Market research firm Nielsen has released new figures on smartphone ownership and U.S. marketshare during the third quarter of 2011. The leading numbers aren’t too surprising, with Android accounting for 42.8 percent of the market, Apple’s iOS coming in second with a 28.3 percent share, and RIM’s BlackBerry platform managing a 17.8 percent share. However, in what might be a challenge for Microsoft, the Redmond software giant saw its combined share for Windows Mobile and Windows Phone slide from 9 percent in the first quarter to just 6.1 percent in the third quarter.

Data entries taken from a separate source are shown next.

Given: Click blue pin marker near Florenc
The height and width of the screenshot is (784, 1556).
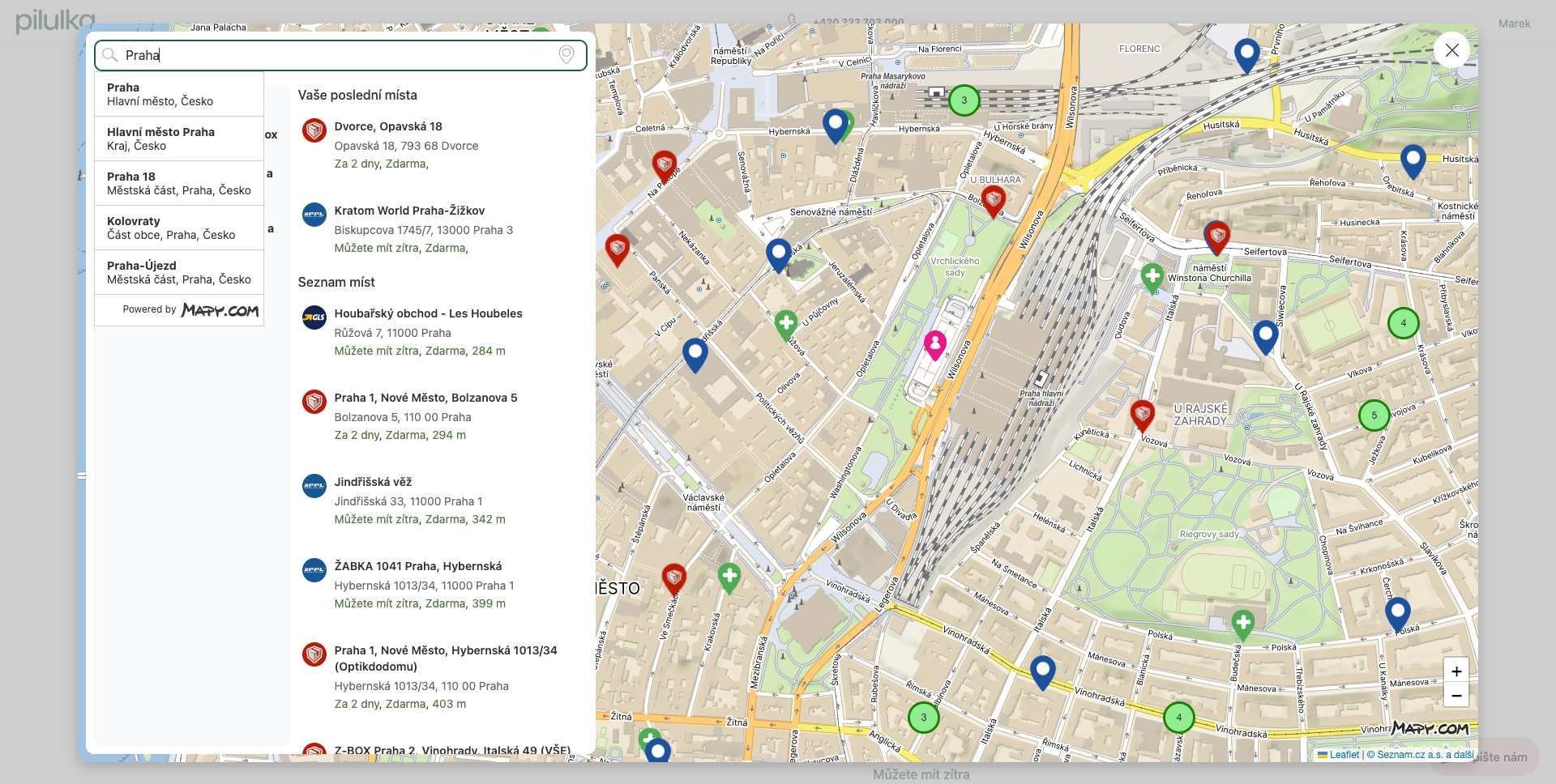Looking at the screenshot, I should [1246, 54].

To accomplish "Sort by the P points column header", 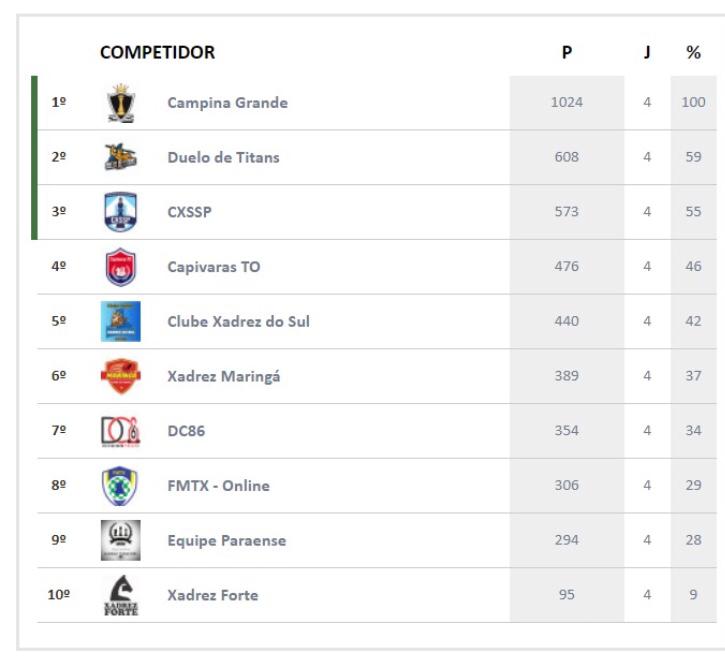I will (567, 52).
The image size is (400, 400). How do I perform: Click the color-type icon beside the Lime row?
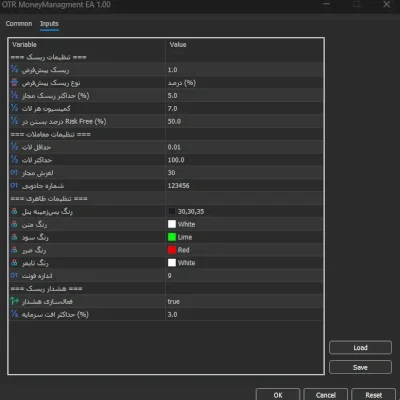pos(14,237)
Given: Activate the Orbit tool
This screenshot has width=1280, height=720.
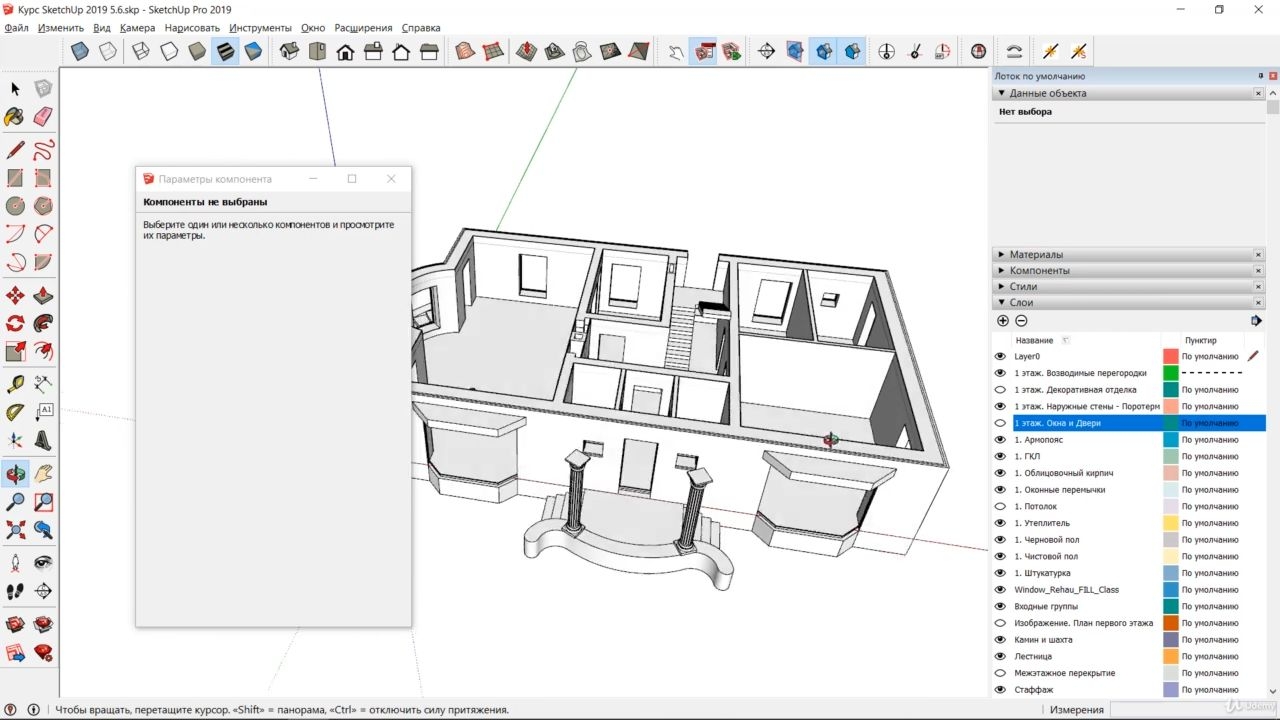Looking at the screenshot, I should (x=15, y=474).
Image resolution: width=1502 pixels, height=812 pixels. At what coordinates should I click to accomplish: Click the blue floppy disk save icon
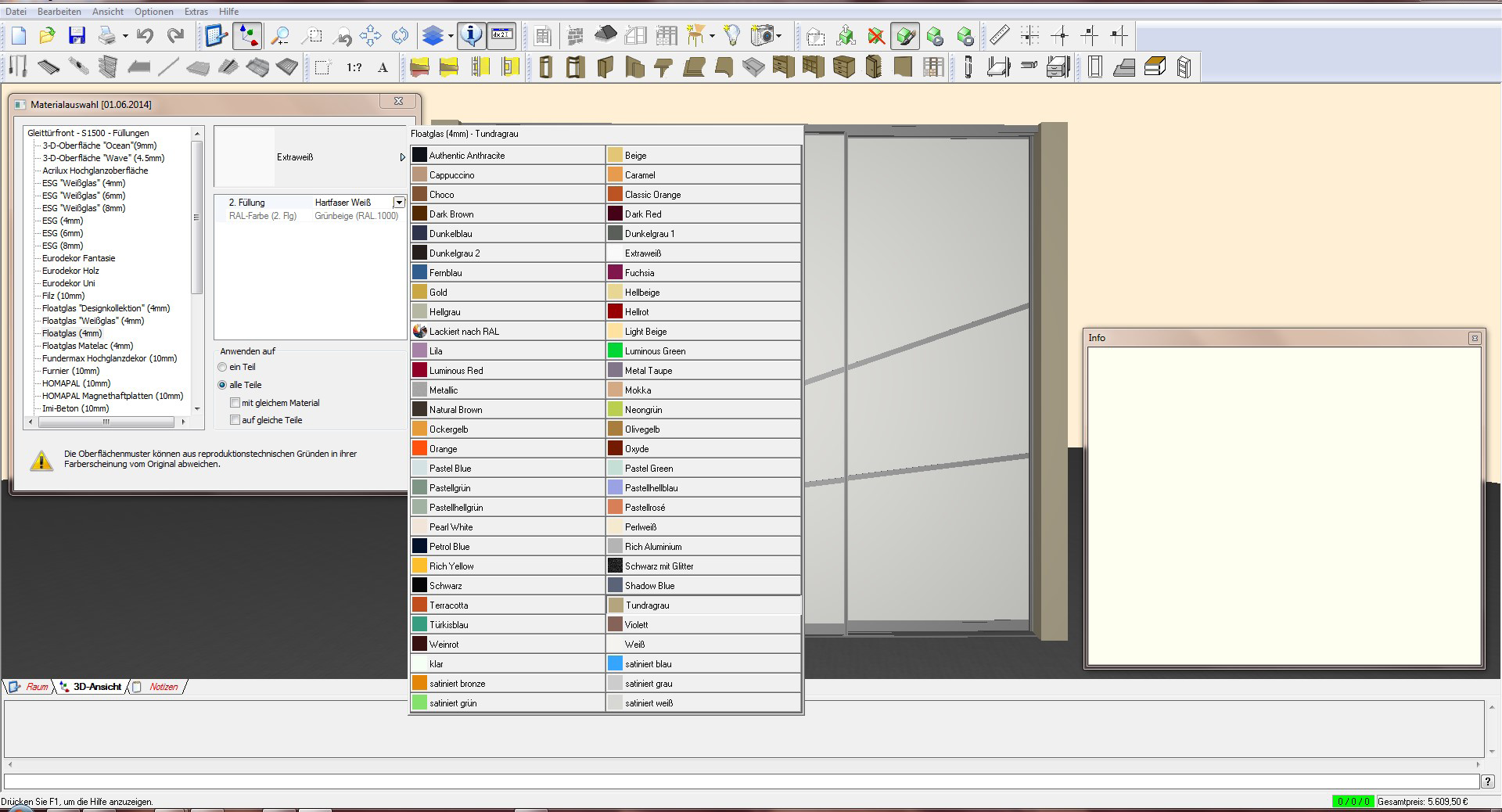(x=77, y=36)
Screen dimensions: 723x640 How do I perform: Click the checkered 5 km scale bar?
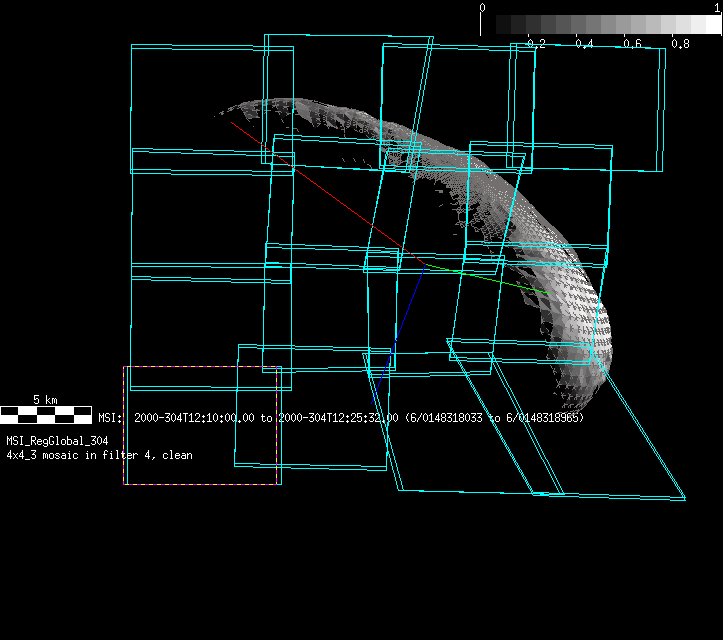coord(45,414)
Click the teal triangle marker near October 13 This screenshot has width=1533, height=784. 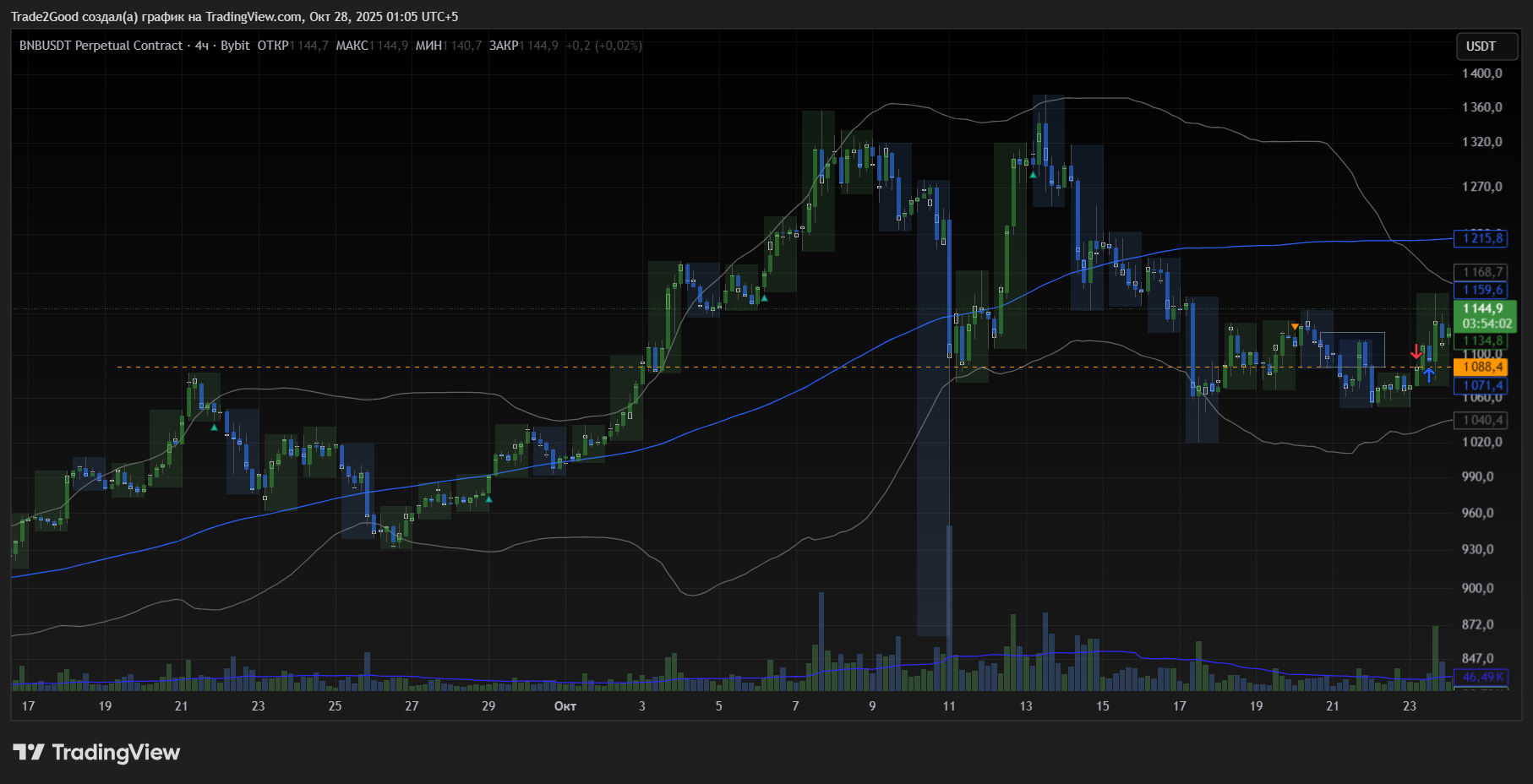[1033, 175]
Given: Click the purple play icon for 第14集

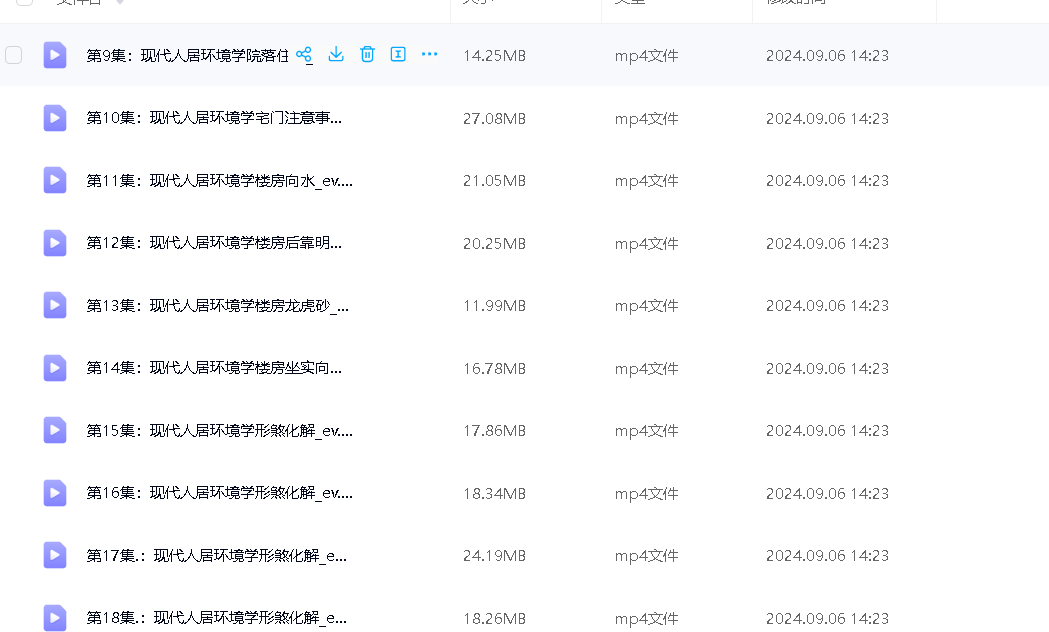Looking at the screenshot, I should pos(55,368).
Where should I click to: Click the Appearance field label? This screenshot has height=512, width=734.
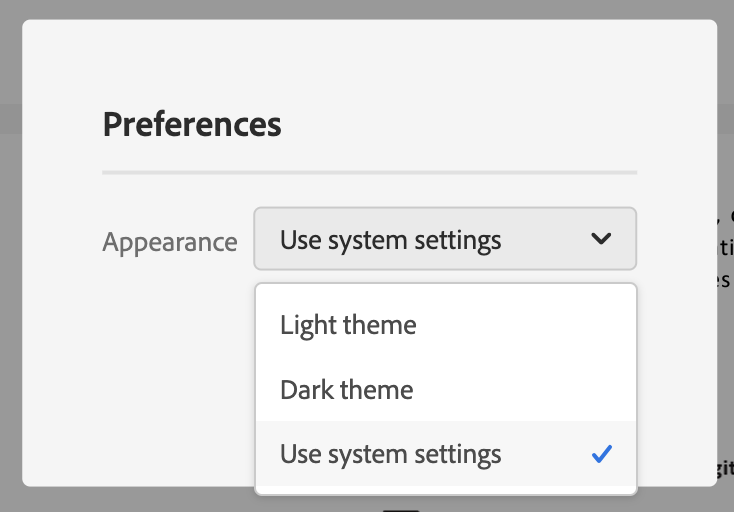170,242
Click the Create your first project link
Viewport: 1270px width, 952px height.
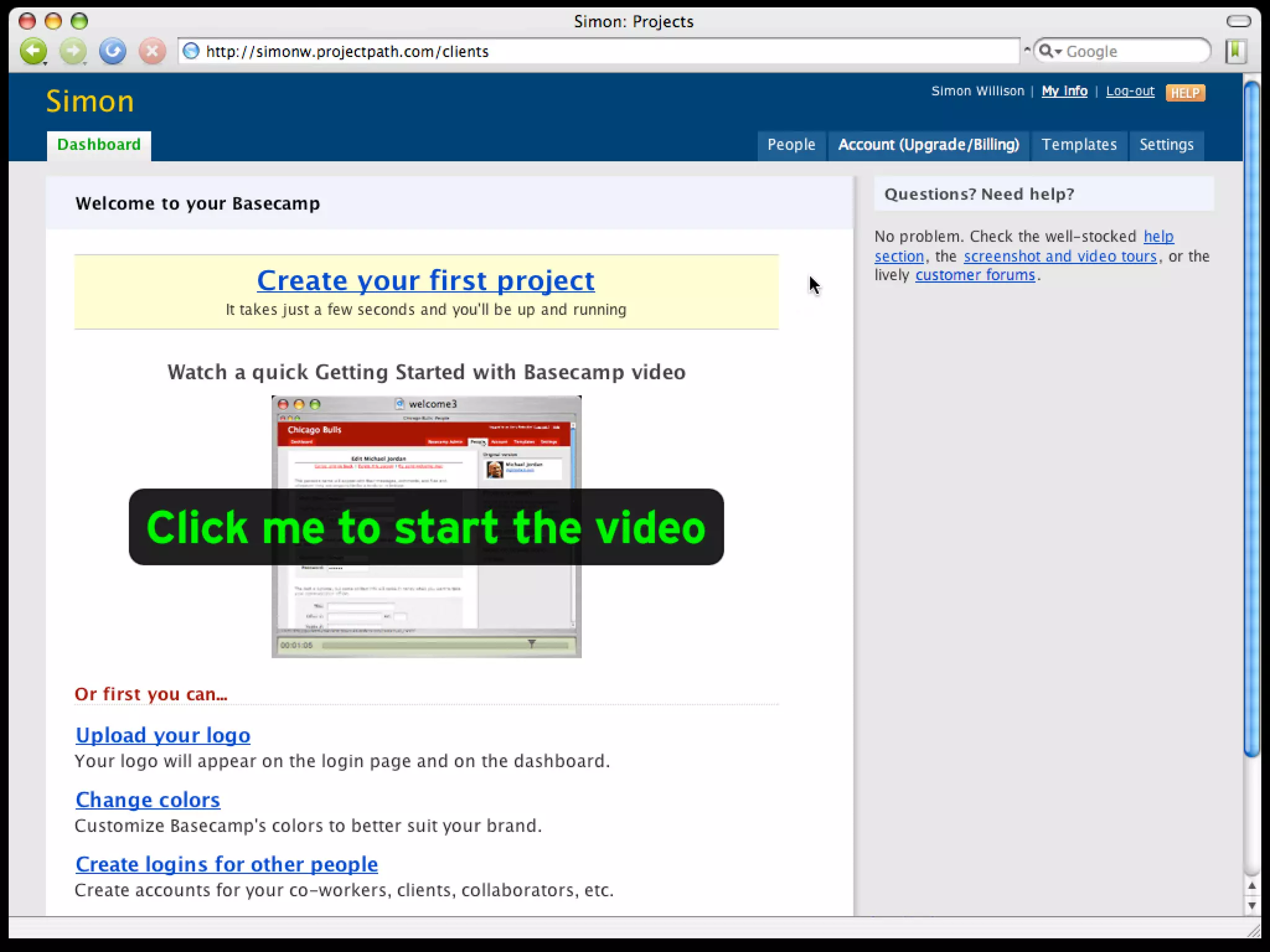425,281
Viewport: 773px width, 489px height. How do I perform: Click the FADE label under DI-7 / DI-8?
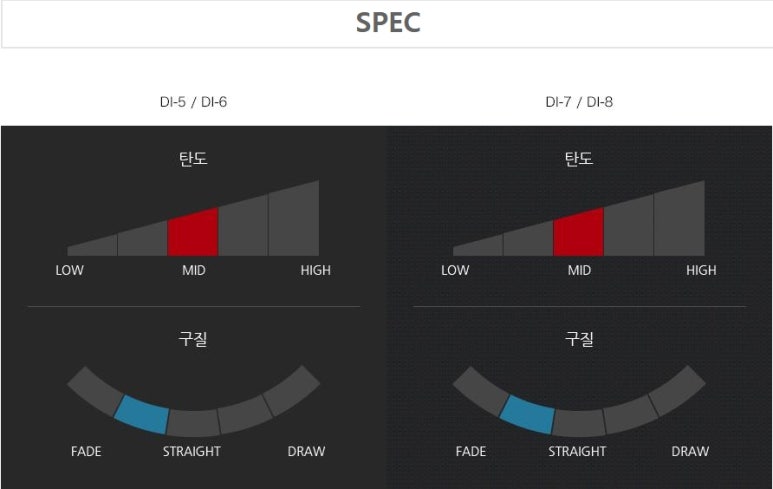[471, 451]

But did it? Nielsen also has another slice of the market separated off as “Windows Phone” with a 1.2 percent share. If those two numbers can be combined, that would mean Microsoft smartphone OS’s accounted for 7.3 percent of the market in the third quarter: still a slump, but not as dramatic.
Nielsen’s third-quarter figures account for sales right up to the time Microsoft introduced Windows Phone 7.5 “Mango”—which didn’t complete its rollout until the end of last month. As a result, Nielsen’s figures likely don’t account for any additional momentum the Windows Phone platform picked up from the Mango release; between Mango, high-profile phones like the Nokia Lumia 800 and 710, and the end-of-year holiday buying season, Microsoft’s third-quarter smartphone slump may turn out to be a footnote rather than a trend.
Perhaps more interesting, Nielsen finds that 44 percent of all U.S. mobile subscribers now have a smartphone. Of those, some 71 percent are using either Android or iOS, which doesn’t leave a lot of space in the market for other players. Nielsen also found smartphone adoption varies by age, but surprisingly it’s not exactly the youngsters leading the way. Nielsen found the smartphone adoption is greatest amongst 25-34 year olds, with 62 percent owning a smartphone—that’s far ahead of the 54 percent of 18-24 year-olds who have smartphones. Surprisingly, even older folks weren’t far behind: 53 percent of mobile users aged 35 to 44 are now using smartphones.
The age group with the lowest smartphone penetration? Unsurprisingly, mobile users 65 years of age and older, with only an 18 percent adoption rate.